Regarding the role of SLNB in patients with in-transit disease, one study looking at SLNB in 33 patients with in-transit disease found that the technique could be performed successfully in patients who had undergone a previous SLNB, although a previous biopsy can make a repeat procedure more difficult [15]. Using a technique in which the most proximal in-transit lesion was injected with radioactive sulfa colloid, the sentinel lymph node was identified 97 percent of the time and was positive 33 percent of the time. There was a statistically significant difference in the time to development of distant metastatic disease in patients who had a positive sentinel lymph node as compared with those who did not. The authors suggested considering SLNB when patients had a small volume of in-transit disease (<3 lesions) and where surgery was being considered as the primary treatment modality. The role of sentinel lymph node biopsy in patients with more advanced in-transit disease is less clear.
Surgery — Resection is the treatment of choice for most patients with local recurrences of cutaneous melanoma. For patients with a local recurrence and evidence of regional nodal disease either clinically or on imaging studies, discussion at a multidisciplinary tumor board should take place for evaluation of neoadjuvant systemic therapy prior to surgery to remove the local recurrence and further therapeutic nodal dissection.
For patients who are examined at regular intervals following the treatment of a primary melanoma, local recurrences are more likely to be detected at a stage in which they can be successfully managed by surgical resection [16]. Most melanoma surgeons recommend the use of resection margins for recurrences that are sufficient to ensure a grossly and microscopically clear margin, although there are no data that definitively address this issue. Radical surgery employing extensive margins for a local recurrence is not justified. However, even when more conservative margins are used to excise a local recurrence, the surgical defect often requires use of a skin graft because of the previous wide local excision. If surgical excision of the local recurrence cannot be closed primarily and is going to require some type of reconstruction, then patients should be evaluated for alternative initial treatment approaches, such as neoadjuvant treatment or regional therapy. (See "Adjuvant and neoadjuvant therapy for cutaneous melanoma".)

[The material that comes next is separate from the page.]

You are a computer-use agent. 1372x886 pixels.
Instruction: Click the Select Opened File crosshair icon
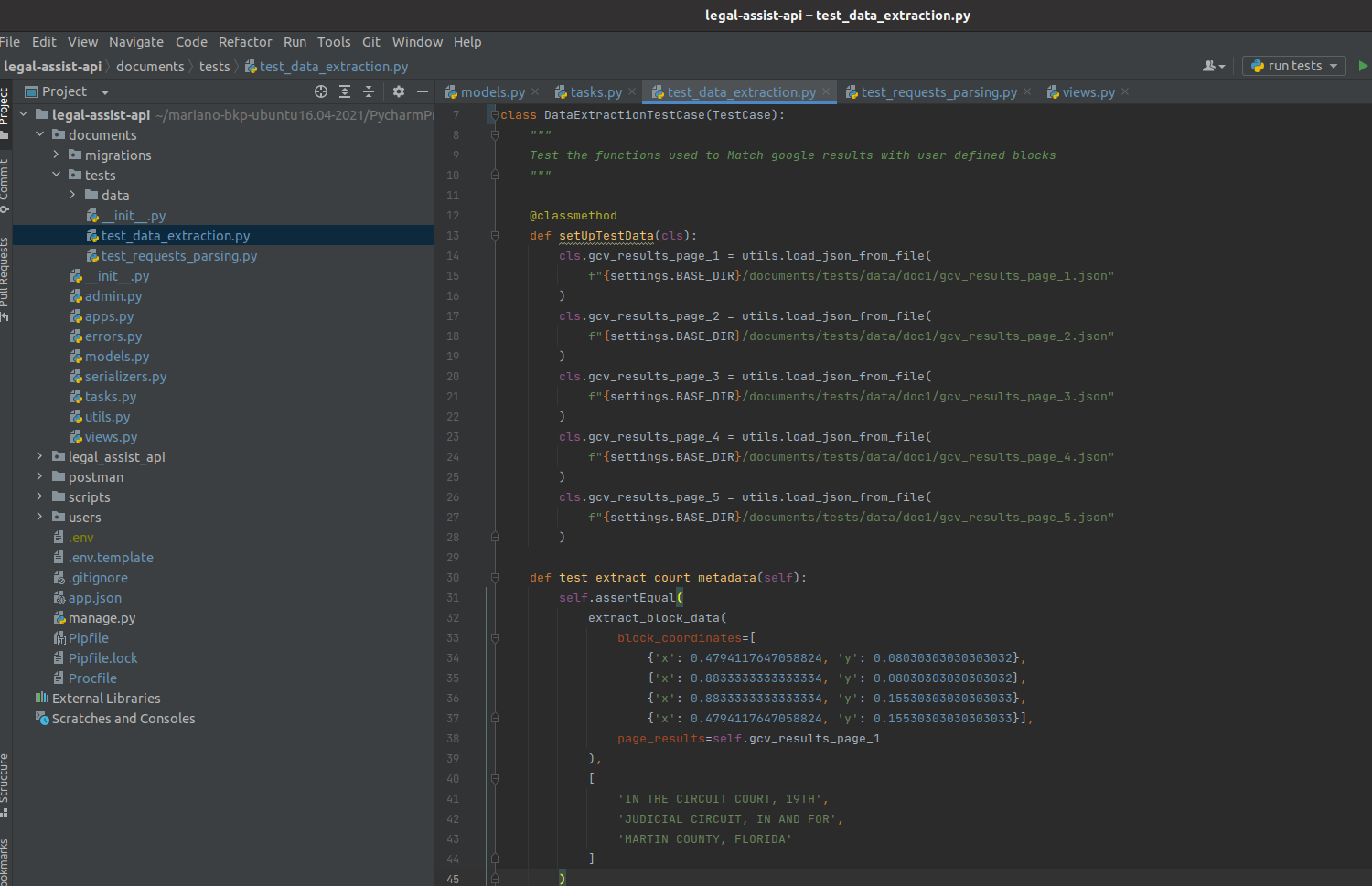click(x=321, y=91)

If microscopic lymph node disease is identified on SLNB, controversy exists as to the benefit of completion nodal dissection given the results of the MSLT-II and DeCOG randomized phase III trials. This group of patients should be discussed at a multidisciplinary tumor board to determine the benefit of additional surgery and/or adjuvant systemic therapy. (See "Evaluation and management of regional nodes in primary cutaneous melanoma", section on 'Subsequent management'.)
Adjuvant therapy — Patients with melanoma local recurrences are at high risk for the development of disseminated disease.
Randomized clinical trials are not available to address the value of adjuvant immunotherapy in patients who are rendered disease free following resection of a local recurrence. However, patients who have undergone resection of a local recurrence and have no other evidence of disease could be considered equivalent to stage III and have been included in adjuvant trials; as such, adjuvant therapy (immunotherapy with an anti-programmed cell death 1 [PD-1] agent or targeted therapy for those with a BRAF V600 mutation) should be discussed with patients. (See "Cutaneous melanoma: In-transit metastases", section on 'Adjuvant systemic therapy' and "Adjuvant and neoadjuvant therapy for cutaneous melanoma", section on 'Factors that influence therapy'.)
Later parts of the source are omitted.